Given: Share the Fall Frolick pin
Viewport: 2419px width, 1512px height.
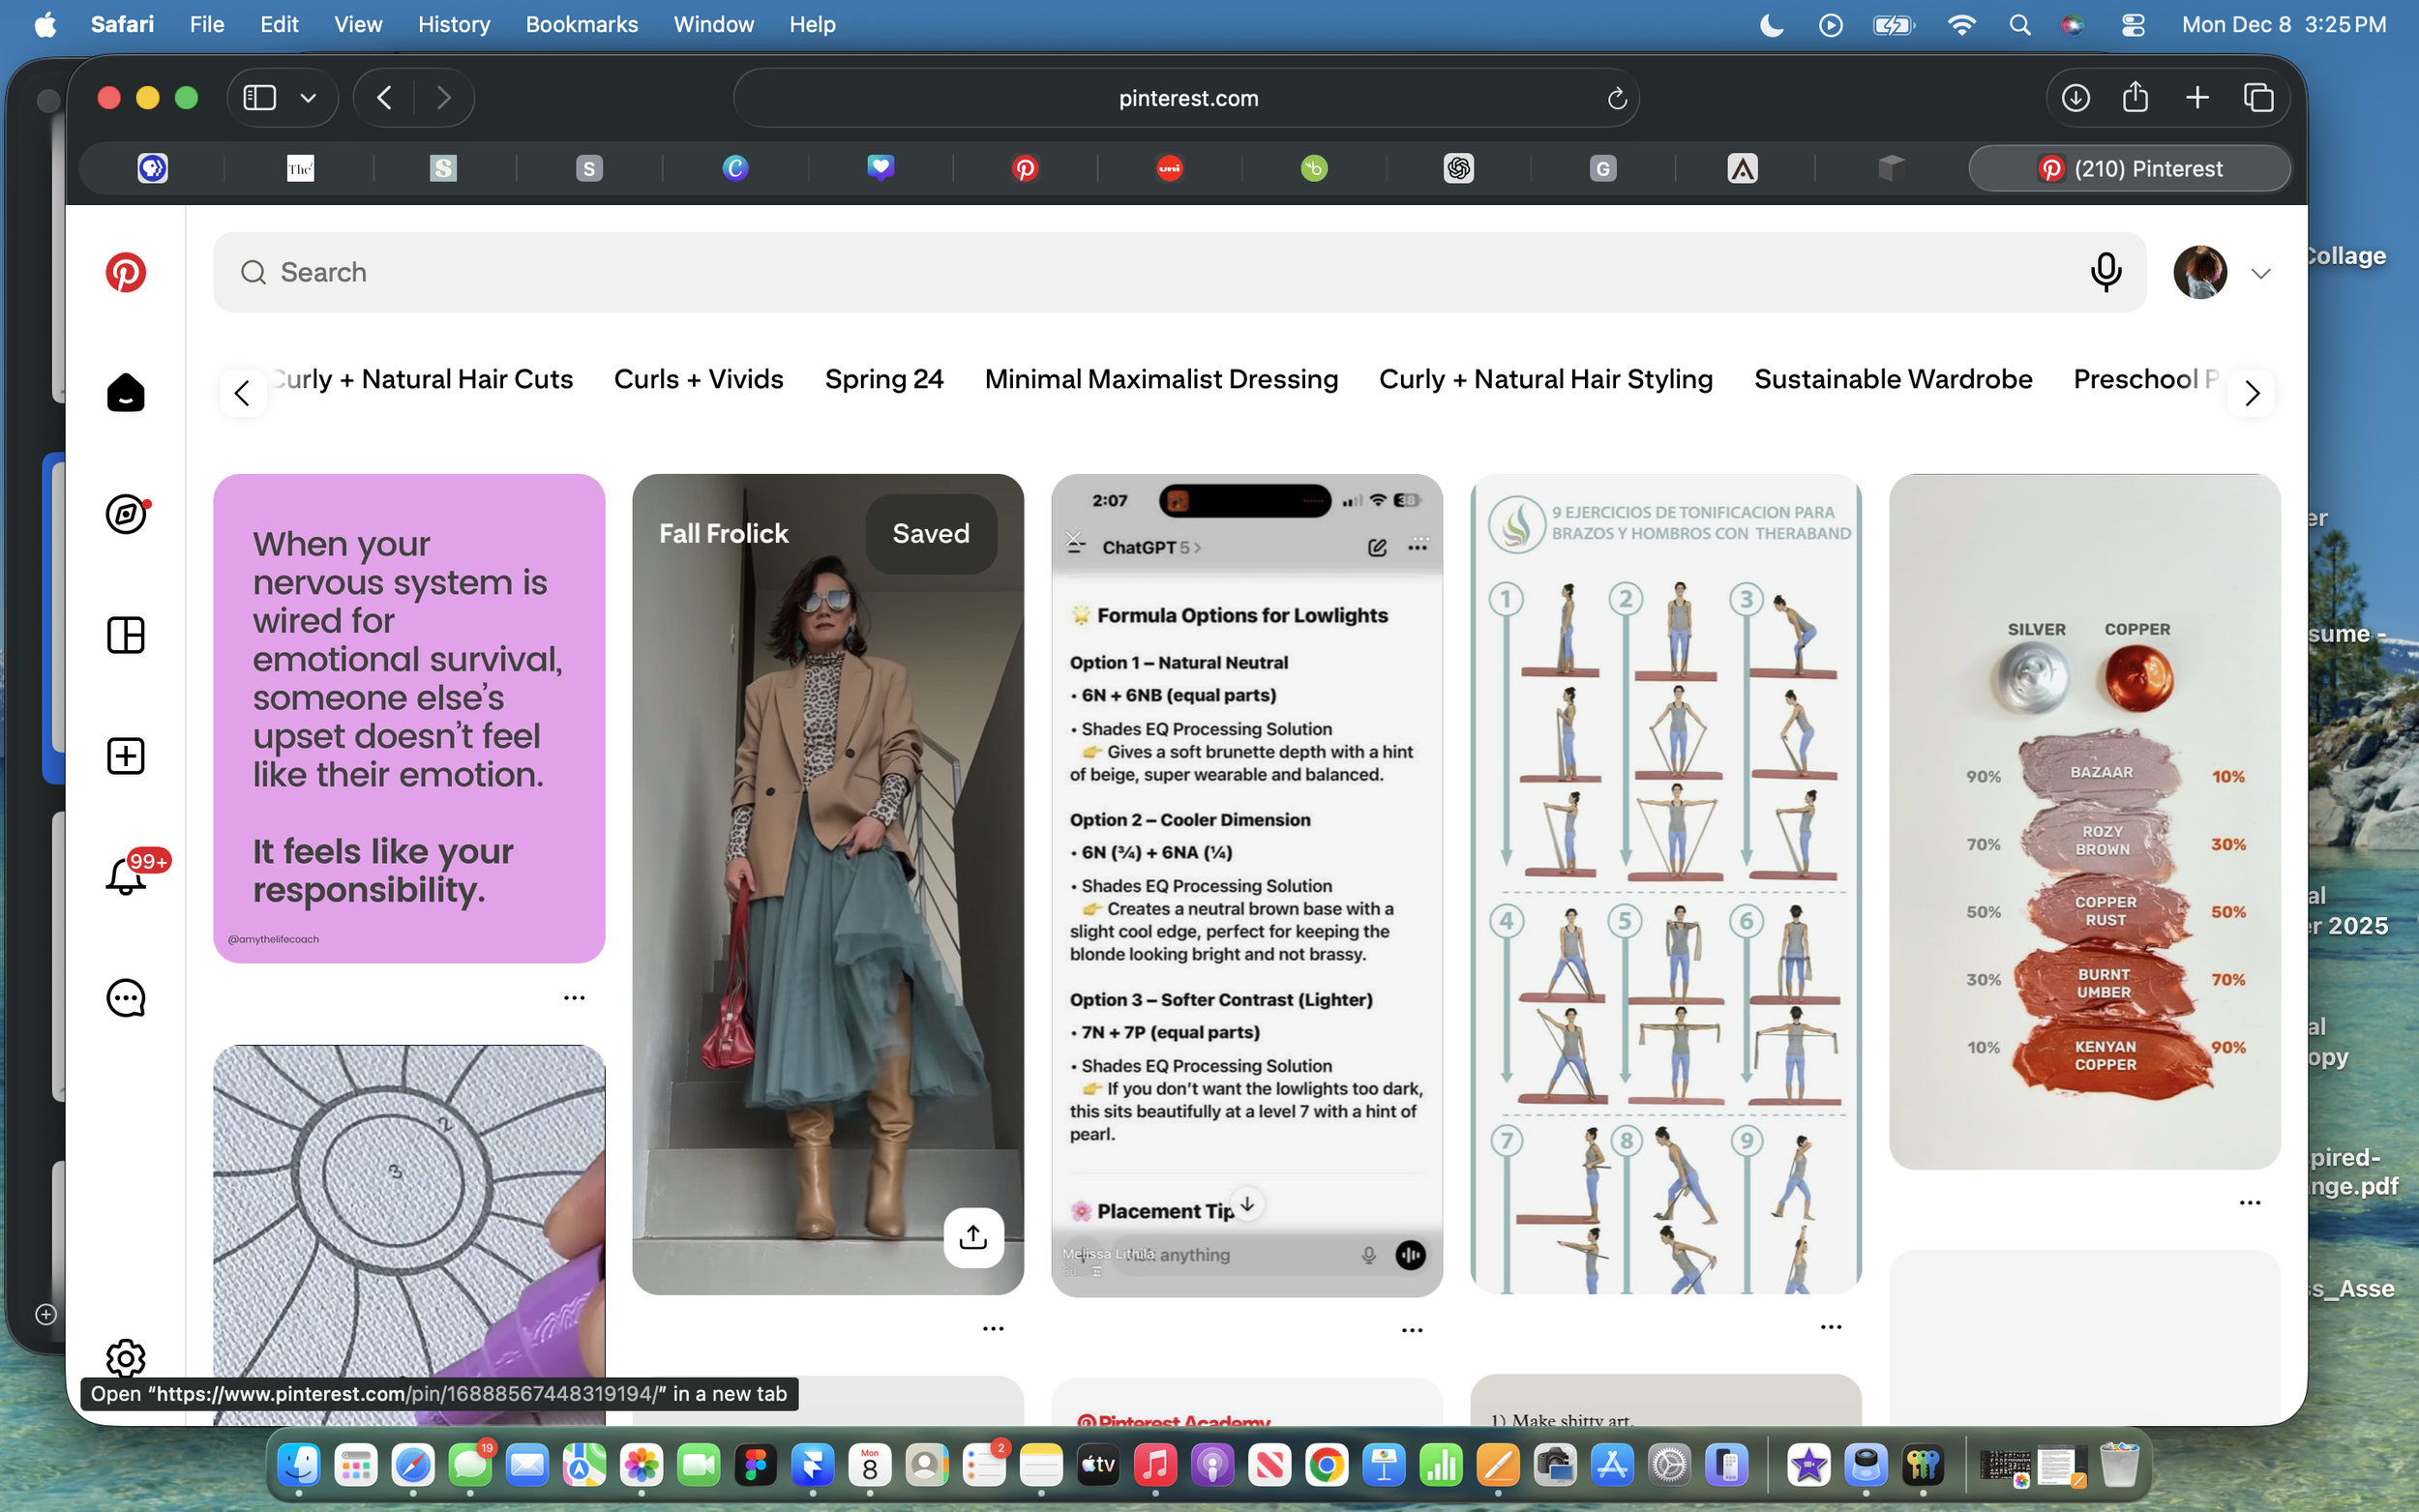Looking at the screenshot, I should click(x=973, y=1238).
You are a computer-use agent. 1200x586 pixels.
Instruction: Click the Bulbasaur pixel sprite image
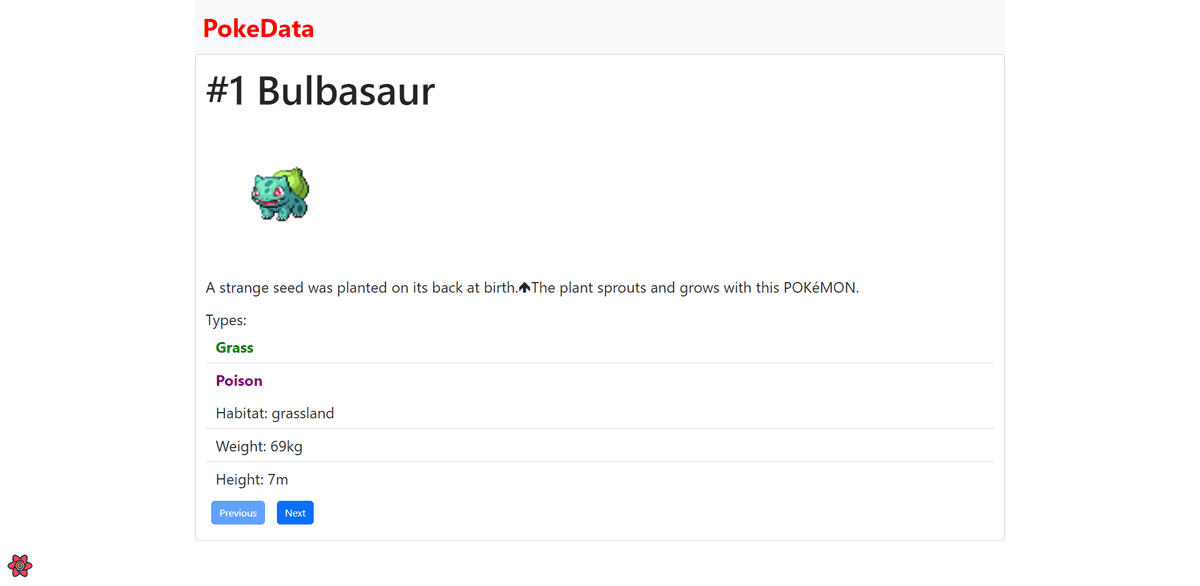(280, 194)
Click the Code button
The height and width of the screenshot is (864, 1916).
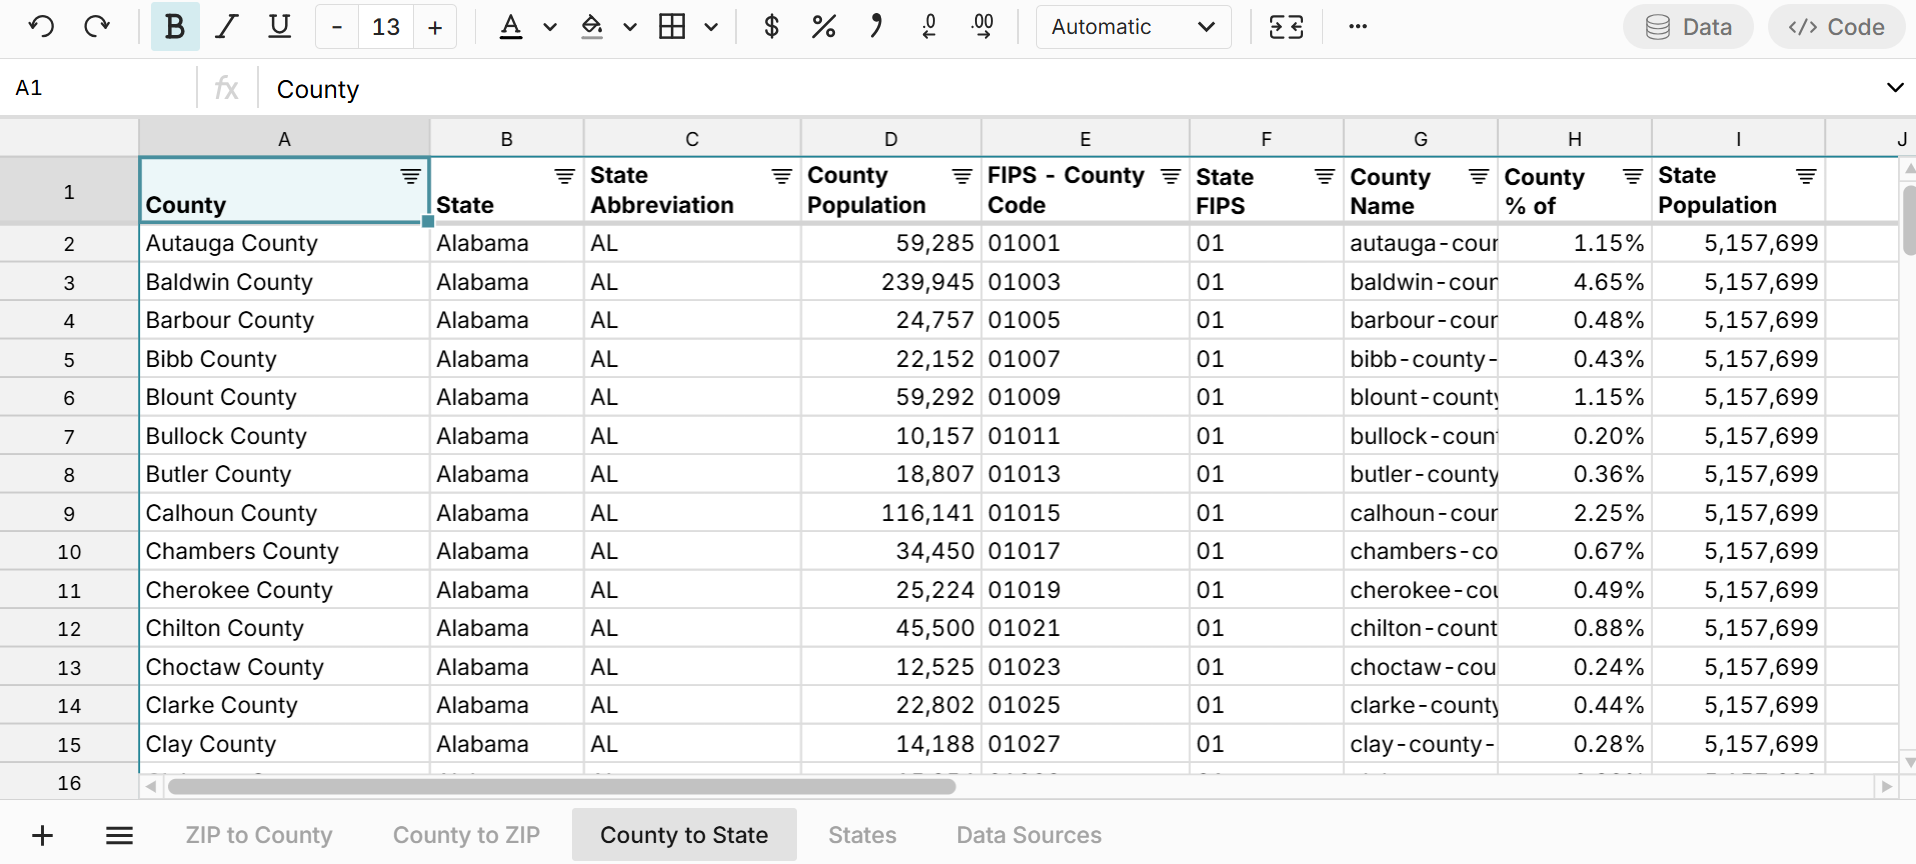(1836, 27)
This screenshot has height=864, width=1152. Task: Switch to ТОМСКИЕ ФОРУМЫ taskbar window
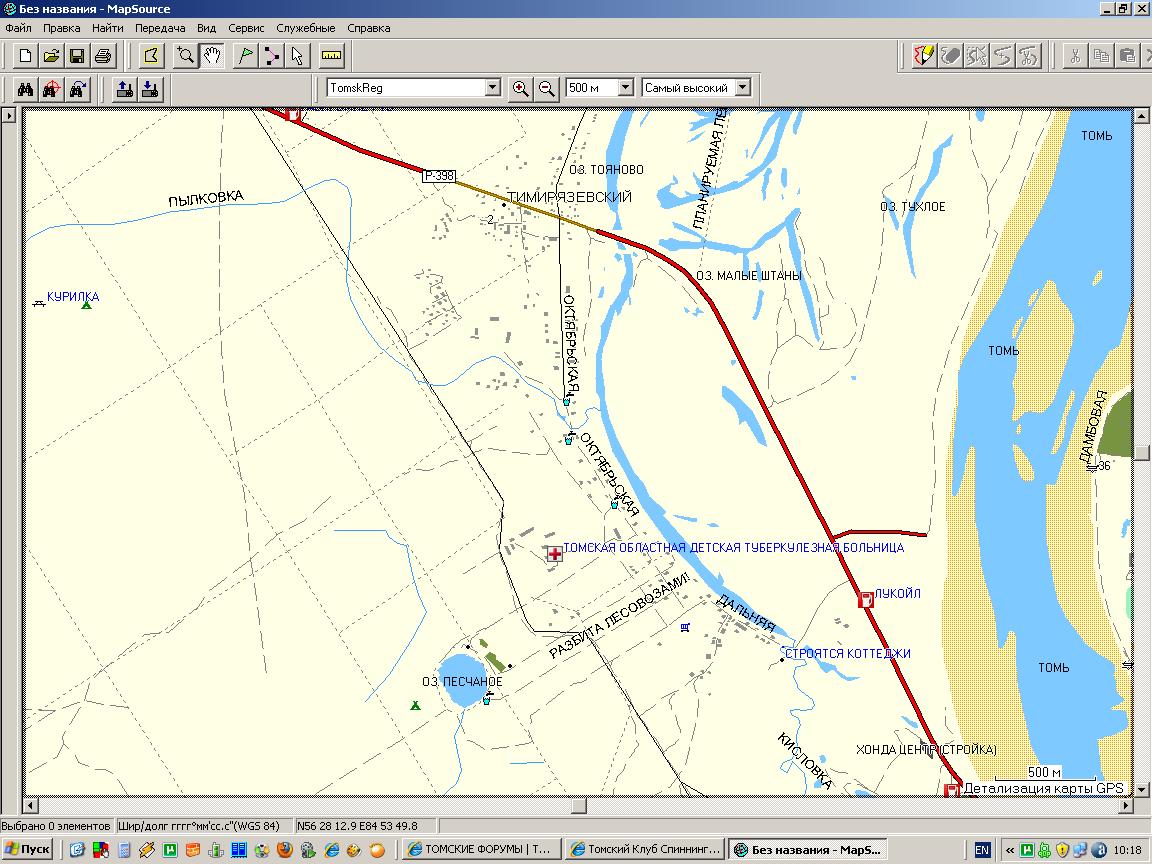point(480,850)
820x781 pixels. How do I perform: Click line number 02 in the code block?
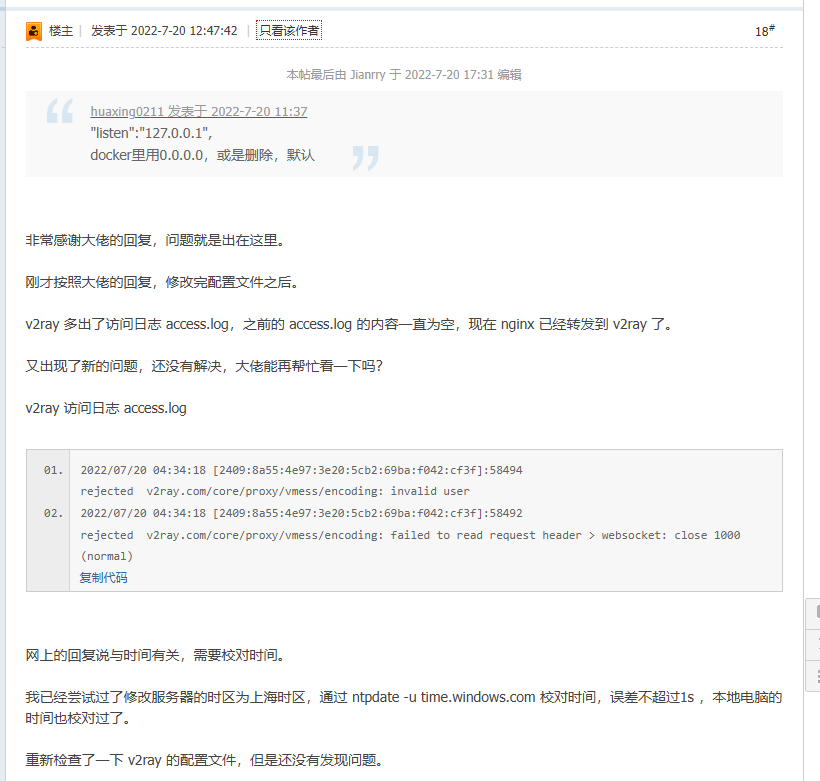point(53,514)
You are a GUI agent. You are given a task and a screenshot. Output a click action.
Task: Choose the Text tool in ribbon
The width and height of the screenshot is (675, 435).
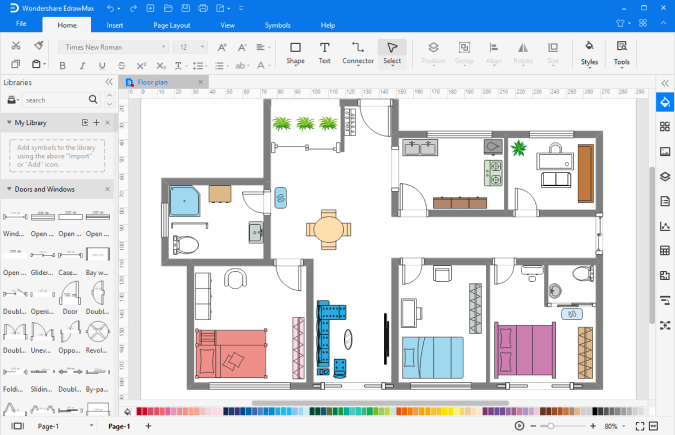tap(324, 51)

= Task requirements =
Reproduce every line of the records above with each occurrence of "pixels" substituted by "px", keeping everything else the same. Leave the pictures out.

= Solved exercise =
Given: Share the Fall Frolick pin
Viewport: 2419px width, 1512px height.
Looking at the screenshot, I should click(x=973, y=1238).
You are a computer-use agent. 1200x586 px.
Instruction: Click the Bulbasaur pixel sprite image
(280, 194)
Click the Code button
The height and width of the screenshot is (864, 1916).
(1836, 27)
This screenshot has height=864, width=1152. Task: Switch to ТОМСКИЕ ФОРУМЫ taskbar window
point(480,850)
820x781 px. How do I perform: Click line number 02 in the code block?
point(53,514)
You are a GUI agent. You are given a task and a screenshot. Output a click action.
Task: Choose the Text tool in ribbon
The width and height of the screenshot is (675, 435).
tap(324, 51)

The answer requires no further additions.